Oct 4 (Reuters) - The following are the top stories in the
Wall Street Journal on Thursday. Reuters has not verified these
stories and does not vouch for their accuracy.
* Cutting to the heart of their differences, President
Barack Obama and Republican Mitt Romney laid out contrasting
visions for the federal government in their first debate in
Denver, sparring over tax-cut proposals, regulations and
deficit-reduction plans.
* Hewlett-Packard Co warned profit and revenue will
decline in the coming year before CEO Meg Whitman's turnaround
effort gains traction.
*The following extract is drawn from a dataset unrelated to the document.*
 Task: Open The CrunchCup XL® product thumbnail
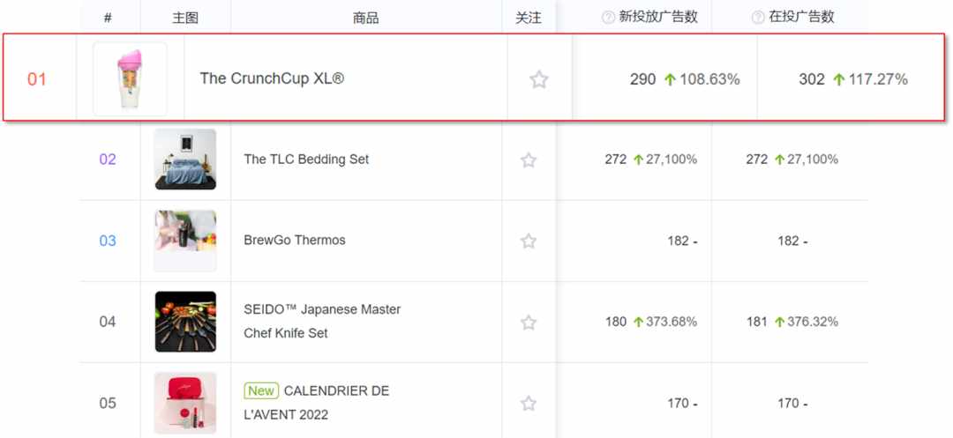click(x=130, y=78)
The bleak forecast sent the tech giant's
shares sharply lower.
* Temasek Holdings, the Singapore state investment company
that is the biggest shareholder of Standard Chartered Plc
, has been expressing its discomfort with the bank's
governance and is pressuring it to appoint more independent
directors, people familiar with the investment company said.
* Asian suppliers for Apple Inc have started mass
production of a new tablet computer smaller than the current
iPad, executives at component makers said, as the Silicon Valley
company tries to stay competitive against tablets from rivals
such as Google Inc and Amazon.com Inc.
* A federal court in Iowa formally accepted a guilty plea by
the chief executive of Peregrine Financial Group Inc, charged
with defrauding his customers in a nearly 20-year scheme.
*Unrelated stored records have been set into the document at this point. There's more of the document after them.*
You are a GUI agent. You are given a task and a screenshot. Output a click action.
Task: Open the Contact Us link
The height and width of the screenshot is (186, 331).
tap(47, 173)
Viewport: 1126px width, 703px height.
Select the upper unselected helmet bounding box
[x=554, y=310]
* A stock-trading "dark pool" backed by some of Wall
Street's biggest banks agreed to settle a regulator's
allegations that it improperly shared confidential
client-trading information with a unit of Citigroup Inc,
one of its investors.
* Ocwen Financial Corp, whose knack for profiting on
Wall Street's mortgage castoffs has made it a stock-market
darling, now aims to beat the banks at their own game with a
foray into home lending.
* The European Banking Authority said the continent's banks
must keep extra-thick capital cushions in place for now, likely
dashing some lenders' hopes of buying back their own shares or
doling out large dividends to shareholders in the near future.
* A draft report circulated to European officials this week
sets the stage for a far-reaching debate over how euro-zone
governments might surrender yet more national control over
economic decisions in exchange for money from a common budget
that would be used to soften the blow of recessions.